Biology on the Fly
What Lexicon is attempting to achieve with mice, a South San Francisco company called Exelixis is trying to do with fruit flies, worms and fish. These organisms have also established themselves over the years as workhorses in genetics labs, but Exelixis’s innovation was to put them to work on an industrial scale in order to elucidate the functions of genes and identify promising drug targets. As the Whitehead’s Altshuler puts it, “Flies and worms may not get diabetes, for instance, but they do sugar metabolism, and they do it pretty damn similarly to the way we do it. So you can find all the genes that affect sugar metabolism in the fly, find out if they’re relevant to humans, figure out their function and do drug discovery.”Exelixis was founded by a trio of fruit-fly geneticists hoping to leverage the evolutionary conservation of genes and cellular circuitry that underlies these similarities-not to mention the arsenal of genetic tools honed by the decades of geneticists who have worked on flies, worms and fish. Since these organisms mature in just days or weeks, “You can rewrite their genetic code very quickly, so you can ask all the appropriate questions very quickly,” says Exelixis chief scientific officer Geoffrey Duyk. At Exelixis, those inquiries usually start with flies, and so Exelixis has amassed a collection of knock-outs covering most of the 13,000 or 14,000 genes of the fly genome. Using that library, for example, Exelixis researchers are investigating angiogenesis, the process by which new blood vessels are formed. This is one of the hottest areas of cancer research, because a tumor will spur the growth of blood vessels to feed its proliferating cells. Find a way turn off angiogenesis, the argument goes, and you can choke off the cancer. Fruit flies could help researchers tease apart the genetic underpinnings of angiogenesis, even though they don’t have blood vessels. What flies do have is a trachea: a system of branching vessels that carry air through the body. The development of the trachea is controlled by a process known as branching morphogenesis, which turns out to be the same process that creates blood vessels in humans.

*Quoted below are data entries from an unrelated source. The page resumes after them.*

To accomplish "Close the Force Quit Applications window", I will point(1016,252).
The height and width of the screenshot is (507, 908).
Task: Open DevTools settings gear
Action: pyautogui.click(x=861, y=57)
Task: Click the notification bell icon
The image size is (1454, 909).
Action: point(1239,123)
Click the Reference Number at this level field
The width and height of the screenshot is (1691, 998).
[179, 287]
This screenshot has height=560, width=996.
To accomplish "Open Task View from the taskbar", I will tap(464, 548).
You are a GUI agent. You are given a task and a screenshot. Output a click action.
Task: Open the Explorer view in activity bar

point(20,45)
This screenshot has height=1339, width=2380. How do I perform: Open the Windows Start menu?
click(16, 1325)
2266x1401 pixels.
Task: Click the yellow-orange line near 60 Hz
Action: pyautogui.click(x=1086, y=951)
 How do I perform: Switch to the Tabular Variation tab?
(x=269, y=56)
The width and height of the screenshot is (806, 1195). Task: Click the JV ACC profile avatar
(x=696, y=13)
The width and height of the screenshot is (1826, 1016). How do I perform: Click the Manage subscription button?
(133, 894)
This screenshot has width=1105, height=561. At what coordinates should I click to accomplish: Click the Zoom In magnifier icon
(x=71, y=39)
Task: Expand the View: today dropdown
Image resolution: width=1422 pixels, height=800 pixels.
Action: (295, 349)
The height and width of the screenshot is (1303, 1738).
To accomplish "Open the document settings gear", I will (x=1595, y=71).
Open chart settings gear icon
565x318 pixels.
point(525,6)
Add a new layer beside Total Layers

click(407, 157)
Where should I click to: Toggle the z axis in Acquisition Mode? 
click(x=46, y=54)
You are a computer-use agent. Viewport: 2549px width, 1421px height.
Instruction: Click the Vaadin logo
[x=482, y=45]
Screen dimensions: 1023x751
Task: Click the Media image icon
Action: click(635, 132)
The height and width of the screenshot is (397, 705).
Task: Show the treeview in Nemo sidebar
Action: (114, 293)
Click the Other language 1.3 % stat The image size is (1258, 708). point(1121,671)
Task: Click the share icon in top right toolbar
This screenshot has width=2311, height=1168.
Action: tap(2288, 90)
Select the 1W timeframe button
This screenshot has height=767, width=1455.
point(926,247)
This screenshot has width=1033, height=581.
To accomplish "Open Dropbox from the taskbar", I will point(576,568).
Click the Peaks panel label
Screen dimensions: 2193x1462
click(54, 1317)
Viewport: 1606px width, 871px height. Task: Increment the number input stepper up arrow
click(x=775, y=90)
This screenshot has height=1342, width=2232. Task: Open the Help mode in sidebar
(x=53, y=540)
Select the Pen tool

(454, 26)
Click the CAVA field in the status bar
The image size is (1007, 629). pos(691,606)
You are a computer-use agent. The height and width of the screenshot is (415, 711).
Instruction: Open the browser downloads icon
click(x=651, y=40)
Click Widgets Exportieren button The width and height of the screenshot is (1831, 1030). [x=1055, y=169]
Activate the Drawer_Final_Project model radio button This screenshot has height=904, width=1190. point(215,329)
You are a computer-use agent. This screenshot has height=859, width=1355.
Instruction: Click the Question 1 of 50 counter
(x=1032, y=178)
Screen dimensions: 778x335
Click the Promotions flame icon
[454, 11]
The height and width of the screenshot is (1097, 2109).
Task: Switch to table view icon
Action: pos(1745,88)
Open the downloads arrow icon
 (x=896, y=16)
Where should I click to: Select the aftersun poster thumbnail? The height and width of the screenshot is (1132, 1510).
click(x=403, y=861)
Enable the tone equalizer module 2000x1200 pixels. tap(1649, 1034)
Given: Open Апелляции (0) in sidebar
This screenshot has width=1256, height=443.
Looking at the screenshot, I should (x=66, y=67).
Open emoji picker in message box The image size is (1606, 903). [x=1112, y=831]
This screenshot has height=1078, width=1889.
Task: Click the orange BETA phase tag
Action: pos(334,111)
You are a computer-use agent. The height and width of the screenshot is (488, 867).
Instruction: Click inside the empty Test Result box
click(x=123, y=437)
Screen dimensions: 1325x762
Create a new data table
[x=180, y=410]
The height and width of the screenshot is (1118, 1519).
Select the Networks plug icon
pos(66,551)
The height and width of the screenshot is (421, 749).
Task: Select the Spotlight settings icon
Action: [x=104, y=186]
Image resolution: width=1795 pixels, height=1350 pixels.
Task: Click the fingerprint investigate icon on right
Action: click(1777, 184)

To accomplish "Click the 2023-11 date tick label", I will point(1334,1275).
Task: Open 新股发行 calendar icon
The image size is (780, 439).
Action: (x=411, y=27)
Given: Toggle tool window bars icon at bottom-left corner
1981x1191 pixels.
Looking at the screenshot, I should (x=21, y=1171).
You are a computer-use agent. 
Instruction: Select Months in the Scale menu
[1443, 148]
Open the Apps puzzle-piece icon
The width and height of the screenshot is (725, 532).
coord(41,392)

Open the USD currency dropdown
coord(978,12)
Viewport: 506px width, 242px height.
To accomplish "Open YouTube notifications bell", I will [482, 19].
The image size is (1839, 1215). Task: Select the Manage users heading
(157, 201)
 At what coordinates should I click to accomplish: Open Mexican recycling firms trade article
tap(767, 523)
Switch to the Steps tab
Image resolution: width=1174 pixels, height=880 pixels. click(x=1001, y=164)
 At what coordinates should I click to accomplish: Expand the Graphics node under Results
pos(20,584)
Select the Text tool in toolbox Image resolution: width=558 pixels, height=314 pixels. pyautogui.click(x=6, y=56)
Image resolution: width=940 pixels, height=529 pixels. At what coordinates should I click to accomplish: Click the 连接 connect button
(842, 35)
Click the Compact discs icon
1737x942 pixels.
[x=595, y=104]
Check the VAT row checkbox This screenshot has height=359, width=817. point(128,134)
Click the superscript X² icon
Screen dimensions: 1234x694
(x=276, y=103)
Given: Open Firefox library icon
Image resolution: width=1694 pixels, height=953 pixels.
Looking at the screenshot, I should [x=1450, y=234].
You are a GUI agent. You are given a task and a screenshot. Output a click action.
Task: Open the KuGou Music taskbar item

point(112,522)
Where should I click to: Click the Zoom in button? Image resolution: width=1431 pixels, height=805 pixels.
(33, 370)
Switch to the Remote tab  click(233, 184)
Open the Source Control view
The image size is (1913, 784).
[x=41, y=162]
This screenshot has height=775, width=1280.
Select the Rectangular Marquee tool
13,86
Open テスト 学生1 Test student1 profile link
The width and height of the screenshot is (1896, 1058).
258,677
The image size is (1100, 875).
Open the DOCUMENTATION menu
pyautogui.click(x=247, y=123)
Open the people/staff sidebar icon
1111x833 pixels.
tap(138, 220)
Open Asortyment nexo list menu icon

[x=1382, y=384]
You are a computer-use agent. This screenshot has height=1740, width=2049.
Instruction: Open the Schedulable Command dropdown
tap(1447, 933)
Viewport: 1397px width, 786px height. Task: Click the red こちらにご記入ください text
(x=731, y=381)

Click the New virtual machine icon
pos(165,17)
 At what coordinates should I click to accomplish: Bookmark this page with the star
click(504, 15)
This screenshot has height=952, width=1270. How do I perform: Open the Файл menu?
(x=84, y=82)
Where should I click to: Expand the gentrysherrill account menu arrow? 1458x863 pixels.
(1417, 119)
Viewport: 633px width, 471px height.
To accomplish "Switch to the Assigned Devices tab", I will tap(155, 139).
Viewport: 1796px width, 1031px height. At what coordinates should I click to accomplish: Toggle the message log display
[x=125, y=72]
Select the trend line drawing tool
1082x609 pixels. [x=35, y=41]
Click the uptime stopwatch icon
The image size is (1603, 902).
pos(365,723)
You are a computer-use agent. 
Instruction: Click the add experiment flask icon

The Exelixis researchers started studying branching morphogenesis in flies a year ago and expect to identify as many as 200 genes crucial to the process-all potential drug targets. The next step is to take these genes, find their counterparts in zebra fish, and then knock them out of the fish to see which are, indeed, involved in creating and maintaining blood vessels. Unlike flies, zebra fish do develop vasculature systems, just like mice and humans. And unlike mice and humans, zebra fish are, well, fish: their eggs develop outside the mother, and within 24 hours the body plan and all the organs are not only formed but visible, because the embryos and even the adult zebra fish are translucent. “You can follow in real time the development of the vasculature system in the embryo just by looking through a microscope,” says Felix Karim, who runs the Exelixis angiogenesis program.
The research to elucidate exactly what these genes do and how they cause disease then proceeds by a process Karim describes as “ping-ponging” between studying the genes of interest, or their absence, in flies, worms, zebra fish, mice and even humans-all done in parallel for maximum speed. The entire discovery process, from fruit fly to validation of a promising target, might take only a couple of months.
The same approach can also be used to identify the genetic targets of existing drugs or promising compounds, which is what Exelixis is now doing for Pharmacia, Bayer, Bristol-Myers Squibb and the National Cancer Institute. “Once we identify the molecular target,” says Duyk, “we can develop alternative compounds with the same target but which may have more optimal therapeutic and pharmacological properties.”